Raumati Exhibition at The Hihiaua Cultural Centre features Tai Tokerau Mahitoi

It seems like 2023 began without a summer followed by floods,
cyclones, road closures, power outages, a very wet winter, a never
ending election campaign, fears for whanau around the globe and
questions about what might be next. All of a sudden the year is coming
to an end with another horizon coming into view.
On the positive side – another summer is on its way -there are glimpses
of it in te taiao. Days grow longer, baby birds learn to fly from their
nests, fish come into the harbours. As Papatuanuku warms it is time to
plant, Raumati is coming into view.
Soon it will be the time for whanau to gather together for time out from
the busyness and fuss we call modern life, to take a breath. To
celebrate this time of light and new life, warmth and beauty the Hihiaua
Cultural Centre is launching an exciting, new exhibition.
Te Raumati – Summer Group Show features 40 kaitoi, mainly from Tai
Tokerau, including Star and Ra Gossage, Te Kahuwhero Alexander-
Tu’inukuafe, Charlotte Graham Hikurangi Edwaards, Michelle Morunga
and photographers Graeme Main and Alan Squires. There are clay and
porcelain works by Amorangi Hikuroa and Colin Underdown and a
beautiful selection of one off jewellery pieces made by Alex Nathan,
Josey Coyle, Alicia Courtney and Twilight Edwards.
Whakairo works by several of the Hihiaua carvers are also in the show
as well as exquisite examples of raranga by Aroha Anderson, Diane
Coker, Maree Kimete, Mandy Sunlight and Tui Roman. A colourful
range of handprinted shirts and pareu by Numa McKenzie are popular
along with a large selection of new books for all ages.
Centre stage of the exhibition will be “Ako Ake” – a woven sail. Ako Ake
was started by Hokianga weaver Rauati Waata in 2022 and has been a
teaching sail for weavers from Te Tai Tokerau to Petone and
Puketeraki, Karitane in Te Wai Pounamu. While it is smaller than Te Ra,
the ancient sail which is housed in the British Museum, Ako Ake was
created using the same n=ancient techniques, testing the technical skills

of the weavers.
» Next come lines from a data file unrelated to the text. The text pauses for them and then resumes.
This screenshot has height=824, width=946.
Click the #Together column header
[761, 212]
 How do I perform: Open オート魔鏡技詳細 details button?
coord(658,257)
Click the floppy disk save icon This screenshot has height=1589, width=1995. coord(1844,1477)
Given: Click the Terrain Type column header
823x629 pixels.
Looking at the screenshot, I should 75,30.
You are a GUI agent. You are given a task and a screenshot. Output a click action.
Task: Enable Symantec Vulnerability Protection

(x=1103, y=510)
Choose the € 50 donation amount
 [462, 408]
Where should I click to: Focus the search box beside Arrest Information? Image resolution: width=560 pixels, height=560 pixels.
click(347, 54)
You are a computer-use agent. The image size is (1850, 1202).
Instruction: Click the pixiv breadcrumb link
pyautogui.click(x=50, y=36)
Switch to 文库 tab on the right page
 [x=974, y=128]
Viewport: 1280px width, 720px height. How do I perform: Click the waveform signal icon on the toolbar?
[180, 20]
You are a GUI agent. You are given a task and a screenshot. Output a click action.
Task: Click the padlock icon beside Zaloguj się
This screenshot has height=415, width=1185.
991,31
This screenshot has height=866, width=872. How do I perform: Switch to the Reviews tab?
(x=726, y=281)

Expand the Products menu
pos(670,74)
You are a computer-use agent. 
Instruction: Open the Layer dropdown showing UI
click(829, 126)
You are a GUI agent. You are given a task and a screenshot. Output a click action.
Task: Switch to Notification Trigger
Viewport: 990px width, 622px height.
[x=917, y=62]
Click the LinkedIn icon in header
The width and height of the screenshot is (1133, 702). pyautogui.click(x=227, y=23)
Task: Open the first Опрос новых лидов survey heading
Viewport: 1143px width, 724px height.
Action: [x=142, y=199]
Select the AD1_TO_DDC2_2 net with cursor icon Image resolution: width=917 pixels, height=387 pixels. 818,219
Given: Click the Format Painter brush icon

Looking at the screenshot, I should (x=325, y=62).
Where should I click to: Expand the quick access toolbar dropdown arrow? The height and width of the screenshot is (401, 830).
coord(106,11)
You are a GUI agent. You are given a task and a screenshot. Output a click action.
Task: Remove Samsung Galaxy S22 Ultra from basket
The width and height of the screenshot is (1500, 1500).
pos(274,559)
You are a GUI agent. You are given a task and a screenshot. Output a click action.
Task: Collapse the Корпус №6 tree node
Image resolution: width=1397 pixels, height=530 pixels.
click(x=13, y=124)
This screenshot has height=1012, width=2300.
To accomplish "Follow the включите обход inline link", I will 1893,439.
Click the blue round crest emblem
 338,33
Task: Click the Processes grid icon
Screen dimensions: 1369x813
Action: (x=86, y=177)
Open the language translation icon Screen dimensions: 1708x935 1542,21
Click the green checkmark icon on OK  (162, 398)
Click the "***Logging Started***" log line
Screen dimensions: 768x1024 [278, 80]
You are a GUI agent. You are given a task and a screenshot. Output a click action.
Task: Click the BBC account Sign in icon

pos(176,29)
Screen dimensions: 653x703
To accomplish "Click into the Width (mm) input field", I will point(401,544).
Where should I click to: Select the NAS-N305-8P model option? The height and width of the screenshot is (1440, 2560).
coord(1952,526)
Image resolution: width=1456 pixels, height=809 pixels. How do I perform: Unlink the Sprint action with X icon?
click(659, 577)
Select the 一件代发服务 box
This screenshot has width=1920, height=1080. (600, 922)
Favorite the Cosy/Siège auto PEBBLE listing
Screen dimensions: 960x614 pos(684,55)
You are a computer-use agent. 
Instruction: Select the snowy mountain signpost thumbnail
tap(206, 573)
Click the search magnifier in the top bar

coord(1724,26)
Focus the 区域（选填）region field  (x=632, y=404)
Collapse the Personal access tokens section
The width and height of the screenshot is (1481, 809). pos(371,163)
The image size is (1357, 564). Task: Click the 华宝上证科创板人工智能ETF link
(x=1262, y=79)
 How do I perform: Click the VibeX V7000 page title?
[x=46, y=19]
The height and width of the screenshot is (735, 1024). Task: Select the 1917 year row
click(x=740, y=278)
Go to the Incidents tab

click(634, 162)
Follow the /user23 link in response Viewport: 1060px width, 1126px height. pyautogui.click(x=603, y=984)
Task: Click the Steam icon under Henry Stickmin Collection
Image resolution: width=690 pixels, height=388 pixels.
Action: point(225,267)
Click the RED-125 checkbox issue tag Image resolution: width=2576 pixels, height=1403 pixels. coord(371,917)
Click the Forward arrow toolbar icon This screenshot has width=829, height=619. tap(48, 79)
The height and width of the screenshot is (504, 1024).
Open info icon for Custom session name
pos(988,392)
Hihiaua Curator, Alicia Courtney is excited about the
quality and diversity of the exhibition showcasing both up and coming as
well as established local artists.
“Hihiaua will be open every day from December 2 and with all the works
for sale and new arrivals expected, it may change from week to week
throughout the summer. Works will be able to be taken at the time of
purchase and there really is something for everyone looking for gifts or
something special for whanau or themselves,” she says.
As well as the exhibition in Te Wairua Toi Gallery, Hihiaua will be busy
with a range of events over the summer including an international
exchange with Ainu artists from Hokkaido, Japan planned for January.